"Ameaça óbvia." Cazaquistão mostra preocupação com arsenal no poder dos taliban

O Presidente Kasim-Yomart Tokayev sublinhou que o robustecimento da capacidade defensiva e o aumento da velocidade de resposta do país perante as ameaças devem ser prioridades do Cazaquistão.

O Presidente do Cazaquistão, Kasim-Yomart Tokayev, disse esta sexta-feira que as ameaças que emanam do Afeganistão "são óbvias" dado que as forças norte-americanas deixaram no país armamento moderno avaliado em mais de 70 mil milhões de euros.

"Creio que as ameaças e os riscos desse país (Afeganistão), que sofreu durante muito tempo, são óbvios.
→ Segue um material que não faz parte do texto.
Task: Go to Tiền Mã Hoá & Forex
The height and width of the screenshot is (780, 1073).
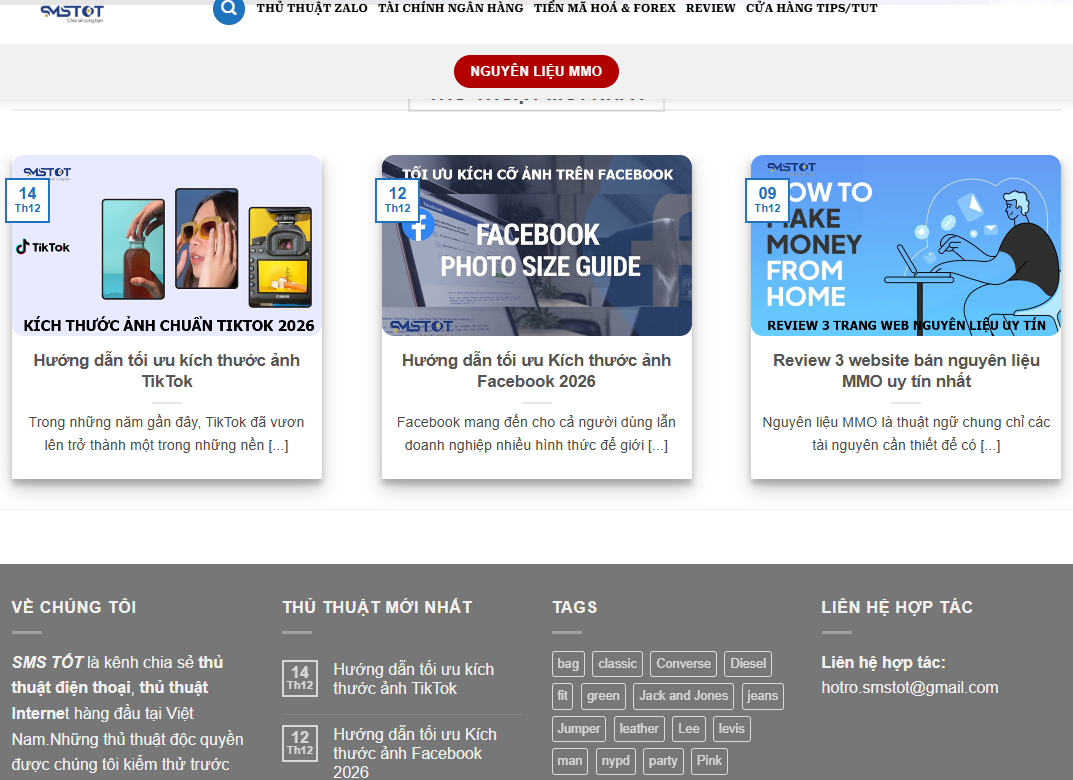Action: (604, 8)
Após a saída dos norte-americanos, uma grande quantidade de armas ficou no país, incluindo as mais modernas, num valor de 85 mil milhões de dólares [71,5 mil milhões de euros]", disse o chefe de Estado do Cazaquistão.

Tokayev falava durante uma sessão do Fórum Económico Oriental de Vladivostoque, Rússia.

O Presidente do Cazaquistão referiu-se também ao fluxo de refugiados afegãos, afirmando que receia a entrada de "radicais e terroristas" nos países da Ásia Central.

O chefe de Estado cazaque disse que acompanha de perto a situação no Afeganistão, em conjunto com a Organização do Tratado de Segurança Coletiva, liderada pela Rússia e composta também pela Bielorrússia, Arménia, Quirguistão e Tajiquistão, ex-república soviética que faz fronteira com o Afeganistão.

Na quarta-feira, o chefe de Estado do Cazaquistão disse, em Astana, que o país deve preparar-se para o desenvolvimento dos acontecimentos no Afeganistão.

"A situação no Afeganistão e o aumento da tensão global põe-nos perante uma situação em que nos leva a adequar a indústria de defesa e a doutrina militar", disse Tokayev.

O Presidente sublinhou que o robustecimento da capacidade defensiva e o aumento da velocidade de resposta do país perante as ameaças devem ser prioridades do Cazaquistão.

O Uzbequistão e o Turquemenistão, outras antigas repúblicas soviéticas da Ásia Central, vizinhas do Cazaquistão, fazem fronteira com o Afeganistão.

A questão do armamento deixado pelos Estados Unidos no Afeganistão tem sido motivo de polémica internacional.

Jack Watling, do Instituto Real dos Serviços Unidos para Estudos de Defesa e Segurança, do Reino Unido, disse, no dia 21 de agosto, à revista The Economist que o "Exército afegão organizado pelos Estados Unidos estava bem equipado, inclusivamente com meios aéreos, mas a cadeia de comando militar afegã colidiu com as lealdades dos clãs e famílias locais sendo que muitas armas acabaram por desaparecer".

No dia 15 de agosto as forças talibãs, constituídas por cerca de 60 mil efetivos, reconquistaram Cabul proclamando o Emirado Islâmico, após combates sobretudo em nove províncias do norte do país durante as semanas anteriores.

A retirada dos Estados Unidos foi negociada em fevereiro de 2020, durante a administração do então Presidente dos Estados Unidos Donald Trump e terminou na passada segunda-feira, tendo os talibãs festejado a vitória de uma guerra que se prolongou desde o dia 7 de outubro de 2001.